Quaestor now includes automatic workflow hooks that trigger after certain events:

- **After completing a TODO**: Automatically commits your work
- **After updating MEMORY.md**: Checks for completed items and commits them
- **When milestone is complete**: Creates a pull request automatically

These hooks are configured in `CLAUDE.md` and integrated into the task commands.

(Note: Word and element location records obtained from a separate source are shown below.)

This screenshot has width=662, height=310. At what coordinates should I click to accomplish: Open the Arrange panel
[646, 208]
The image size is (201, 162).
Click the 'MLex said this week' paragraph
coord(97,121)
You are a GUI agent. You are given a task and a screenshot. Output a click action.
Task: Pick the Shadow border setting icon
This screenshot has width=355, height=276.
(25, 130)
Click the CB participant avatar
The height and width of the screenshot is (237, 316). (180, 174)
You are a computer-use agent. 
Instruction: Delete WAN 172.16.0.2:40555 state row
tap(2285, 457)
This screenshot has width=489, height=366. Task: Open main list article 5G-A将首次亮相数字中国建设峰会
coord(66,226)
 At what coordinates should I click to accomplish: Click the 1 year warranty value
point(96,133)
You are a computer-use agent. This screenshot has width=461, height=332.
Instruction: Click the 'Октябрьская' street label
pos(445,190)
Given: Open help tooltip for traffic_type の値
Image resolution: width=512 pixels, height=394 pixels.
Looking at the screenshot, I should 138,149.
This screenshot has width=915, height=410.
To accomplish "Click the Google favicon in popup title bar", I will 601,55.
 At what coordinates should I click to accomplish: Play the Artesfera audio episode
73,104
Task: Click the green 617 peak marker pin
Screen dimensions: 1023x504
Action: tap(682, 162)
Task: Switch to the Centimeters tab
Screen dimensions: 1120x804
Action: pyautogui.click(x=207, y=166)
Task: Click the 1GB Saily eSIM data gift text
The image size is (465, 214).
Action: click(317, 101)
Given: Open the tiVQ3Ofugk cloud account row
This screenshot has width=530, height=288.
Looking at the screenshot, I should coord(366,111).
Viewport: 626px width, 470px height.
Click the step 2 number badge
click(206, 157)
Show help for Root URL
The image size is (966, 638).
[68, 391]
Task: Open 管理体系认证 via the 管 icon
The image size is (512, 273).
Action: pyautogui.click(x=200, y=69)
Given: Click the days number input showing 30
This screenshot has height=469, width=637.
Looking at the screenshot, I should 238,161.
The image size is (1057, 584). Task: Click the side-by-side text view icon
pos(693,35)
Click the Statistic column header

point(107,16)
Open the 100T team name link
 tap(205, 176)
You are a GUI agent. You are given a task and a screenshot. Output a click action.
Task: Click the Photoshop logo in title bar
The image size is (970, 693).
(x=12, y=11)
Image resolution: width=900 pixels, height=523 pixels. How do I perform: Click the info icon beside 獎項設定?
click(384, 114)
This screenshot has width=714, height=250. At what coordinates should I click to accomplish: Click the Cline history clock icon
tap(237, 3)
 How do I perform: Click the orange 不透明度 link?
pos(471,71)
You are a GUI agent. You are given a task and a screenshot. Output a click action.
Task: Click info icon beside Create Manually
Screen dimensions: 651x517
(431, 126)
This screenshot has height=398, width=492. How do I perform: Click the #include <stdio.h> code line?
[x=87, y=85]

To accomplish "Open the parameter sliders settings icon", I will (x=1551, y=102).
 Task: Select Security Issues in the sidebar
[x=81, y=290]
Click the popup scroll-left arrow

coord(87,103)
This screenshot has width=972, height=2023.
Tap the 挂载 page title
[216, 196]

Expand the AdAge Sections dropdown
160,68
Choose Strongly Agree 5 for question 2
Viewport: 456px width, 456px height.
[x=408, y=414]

They ensure:
- Clean git history with atomic commits
- Automatic quality checks before commits
- Progress tracking stays in sync
- PRs are created when milestones are done

### 🎯 How Milestones & Project Management Work

When you run `/quaestor:project:init`, the system creates a complete project management framework:

```yaml
.quaestor/
├── MANIFEST.yaml        # Project metadata and milestone tracking
├── milestones/          # Detailed milestone documentation
│   └── foundation/      # Current milestone directory
│       └── README.md    # Milestone details and tasks
├── ARCHITECTURE.md      # AI-optimized architecture
└── MEMORY.md           # Progress tracking
```

The system uses **THREE synchronized tracking systems**:

1. **MANIFEST.yaml** - High-level milestone state
   - Current milestone, progress percentages
   - Project metadata and dependencies
   - Links to all documentation

2. **milestones/[name]/README.md** - Detailed task lists
   - Checkbox task lists (✅ completed, 🔄 in progress, 📋 to do)
   - Success criteria and technical requirements
   - Milestone-specific documentation

3. **MEMORY.md** - Daily progress and context
   - What's been done, what's in progress
   - Lessons learned and blockers
   - Next immediate actions

#### How It All Works Together

```
compose.md loads task template
         ↓
task.md reads MANIFEST.yaml → finds current: "foundation"
         ↓
task.md reads .quaestor/milestones/foundation/README.md
         ↓
Executes work → Updates task checkboxes
         ↓
Updates MEMORY.md progress → Updates MANIFEST.yaml progress
         ↓
milestone-commit creates atomic commits
         ↓
When all tasks complete → PR for milestone
```

This provides:
- **Strategic view** (MANIFEST.yaml) - Where are we overall?
- **Tactical view** (milestone READMEs) - What needs to be done?
- **Operational view** (MEMORY.md) - What are we doing today?

The commands stay milestone-aware by reading this context, ensuring your AI assistant always knows where you are in the project!

## 📄 License

[MIT](LICENSE) - Use it however you want.

## 🤝 Contributing

PRs welcome! Just make sure tests pass and linters are happy.